[[ DATASET, beginning ]]
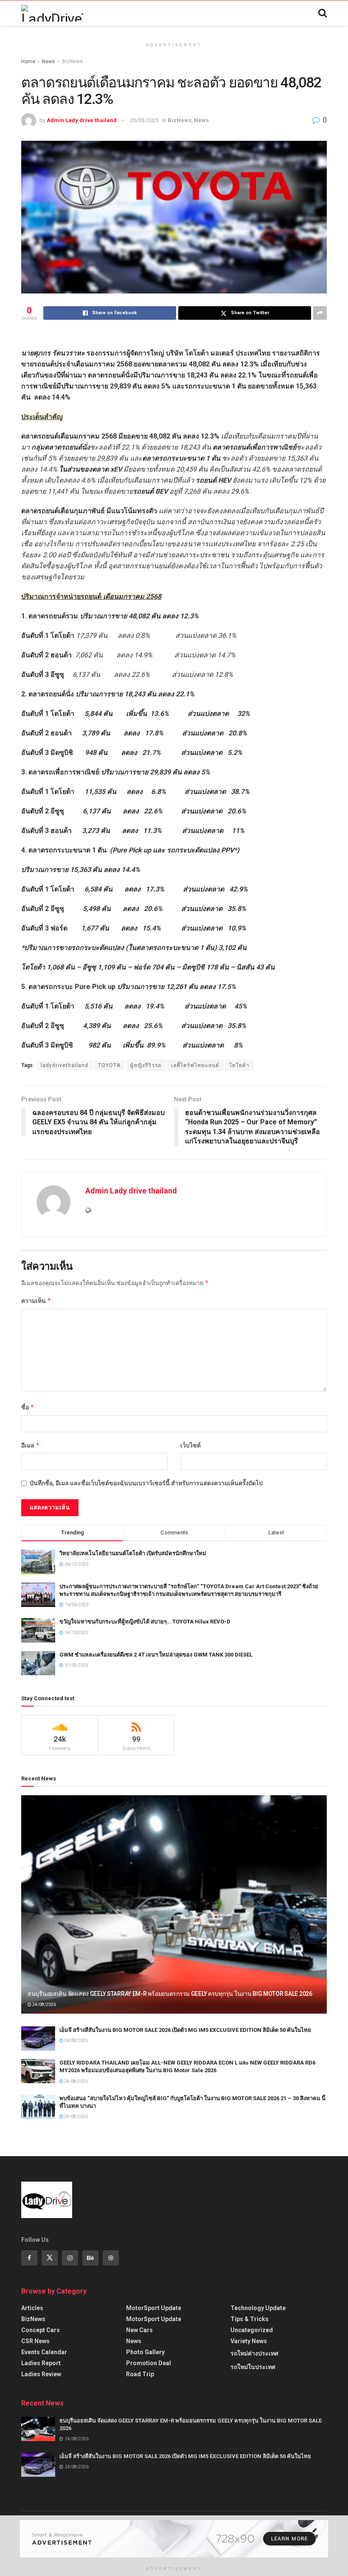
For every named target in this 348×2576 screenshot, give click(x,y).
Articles (32, 2308)
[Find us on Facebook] (29, 2258)
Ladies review (41, 2374)
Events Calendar (44, 2352)
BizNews (72, 61)
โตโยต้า (239, 1065)
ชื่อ (27, 1407)
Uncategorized (251, 2330)
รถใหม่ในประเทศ (252, 2367)
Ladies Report (41, 2363)
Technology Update (258, 2308)
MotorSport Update (153, 2308)
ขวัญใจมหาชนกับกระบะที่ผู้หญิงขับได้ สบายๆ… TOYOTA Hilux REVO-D (144, 1621)
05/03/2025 (144, 120)
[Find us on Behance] (90, 2258)
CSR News (35, 2341)
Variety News (248, 2341)
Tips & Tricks (249, 2319)
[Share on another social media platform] (320, 313)
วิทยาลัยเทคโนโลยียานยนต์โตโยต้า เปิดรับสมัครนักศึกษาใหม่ (132, 1553)
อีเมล (30, 1445)
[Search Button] (322, 13)
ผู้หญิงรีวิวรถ (145, 1065)
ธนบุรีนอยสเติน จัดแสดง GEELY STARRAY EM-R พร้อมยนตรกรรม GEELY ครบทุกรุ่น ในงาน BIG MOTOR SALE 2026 (170, 1993)
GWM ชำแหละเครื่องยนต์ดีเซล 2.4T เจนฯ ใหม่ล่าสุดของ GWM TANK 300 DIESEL (156, 1654)
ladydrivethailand (64, 1065)
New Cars (139, 2330)
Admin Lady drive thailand (82, 120)
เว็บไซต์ (190, 1445)
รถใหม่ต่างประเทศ (254, 2353)
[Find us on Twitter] (50, 2258)
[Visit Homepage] (52, 13)
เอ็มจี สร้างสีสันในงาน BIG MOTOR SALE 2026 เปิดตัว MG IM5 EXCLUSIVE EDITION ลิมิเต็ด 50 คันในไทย (185, 2030)
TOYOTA (109, 1065)
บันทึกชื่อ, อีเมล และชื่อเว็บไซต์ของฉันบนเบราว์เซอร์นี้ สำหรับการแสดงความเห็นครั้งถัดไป (146, 1483)
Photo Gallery (145, 2352)
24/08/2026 (43, 2004)
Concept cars (40, 2330)
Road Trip (140, 2374)
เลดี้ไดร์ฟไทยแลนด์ (195, 1065)
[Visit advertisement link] (174, 2538)
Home (28, 61)
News (48, 61)
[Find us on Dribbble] (111, 2258)
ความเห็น (36, 1300)
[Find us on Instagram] (70, 2258)
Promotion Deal (148, 2363)
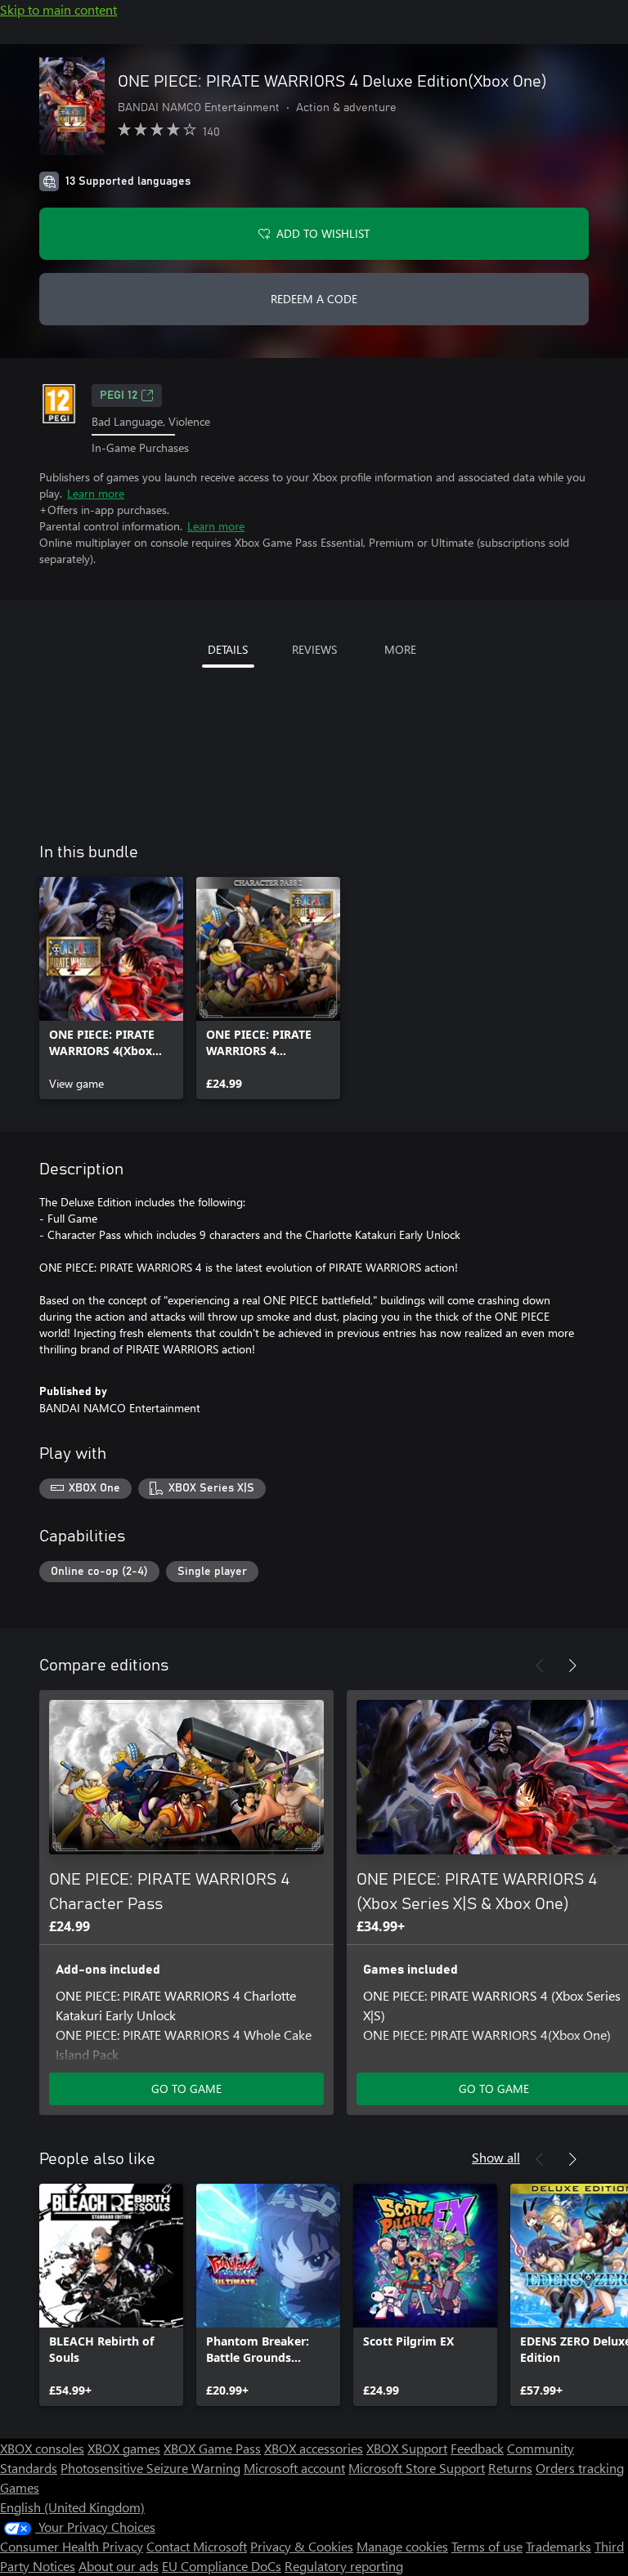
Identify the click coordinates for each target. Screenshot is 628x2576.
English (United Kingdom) (72, 2507)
[[ DATASET, end ]]
*EXERCISE*. Starting at the line that contains "Articles (32, 2308)" and ending with the last line of the data, transcribe every line exactly; skip the pictures.

*OUTPUT OF THE EXERCISE*.
Articles (32, 2308)
[Find us on Facebook] (29, 2258)
Ladies review (41, 2374)
Events Calendar (44, 2352)
BizNews (72, 61)
โตโยต้า (239, 1065)
ชื่อ (27, 1407)
Uncategorized (251, 2330)
รถใหม่ในประเทศ (252, 2367)
Ladies Report (41, 2363)
Technology Update (258, 2308)
MotorSport Update (153, 2308)
ขวัญใจมหาชนกับกระบะที่ผู้หญิงขับได้ สบายๆ… TOYOTA Hilux REVO-D (144, 1621)
05/03/2025 (144, 120)
[Find us on Behance] (90, 2258)
CSR News (35, 2341)
Variety News (248, 2341)
Tips & Tricks (249, 2319)
[Share on another social media platform] (320, 313)
วิทยาลัยเทคโนโลยียานยนต์โตโยต้า เปิดรับสมัครนักศึกษาใหม่ (132, 1553)
อีเมล (30, 1445)
[Search Button] (322, 13)
ผู้หญิงรีวิวรถ (145, 1065)
ธนบุรีนอยสเติน จัดแสดง GEELY STARRAY EM-R พร้อมยนตรกรรม GEELY ครบทุกรุ่น ในงาน BIG MOTOR SALE 2026 (170, 1993)
GWM ชำแหละเครื่องยนต์ดีเซล 2.4T เจนฯ ใหม่ล่าสุดของ GWM TANK 300 DIESEL (156, 1654)
ladydrivethailand (64, 1065)
New Cars (139, 2330)
Admin Lady drive thailand (82, 120)
เว็บไซต์ (190, 1445)
รถใหม่ต่างประเทศ (254, 2353)
[Find us on Twitter] (50, 2258)
[Visit Homepage] (52, 13)
เอ็มจี สร้างสีสันในงาน BIG MOTOR SALE 2026 เปิดตัว MG IM5 EXCLUSIVE EDITION ลิมิเต็ด 50 คันในไทย (185, 2030)
TOYOTA (109, 1065)
บันทึกชื่อ, อีเมล และชื่อเว็บไซต์ของฉันบนเบราว์เซอร์นี้ สำหรับการแสดงความเห็นครั้งถัดไป (146, 1483)
Photo Gallery (145, 2352)
24/08/2026 (43, 2004)
Concept cars (40, 2330)
Road Trip (140, 2374)
เลดี้ไดร์ฟไทยแลนด์ (195, 1065)
[Visit advertisement link] (174, 2538)
Home (28, 61)
News (48, 61)
[Find us on Dribbble] (111, 2258)
ความเห็น (36, 1300)
[Find us on Instagram] (70, 2258)
Promotion Deal (148, 2363)
Identify the click coordinates for each target. Screenshot is 628x2576.
English (United Kingdom) (72, 2507)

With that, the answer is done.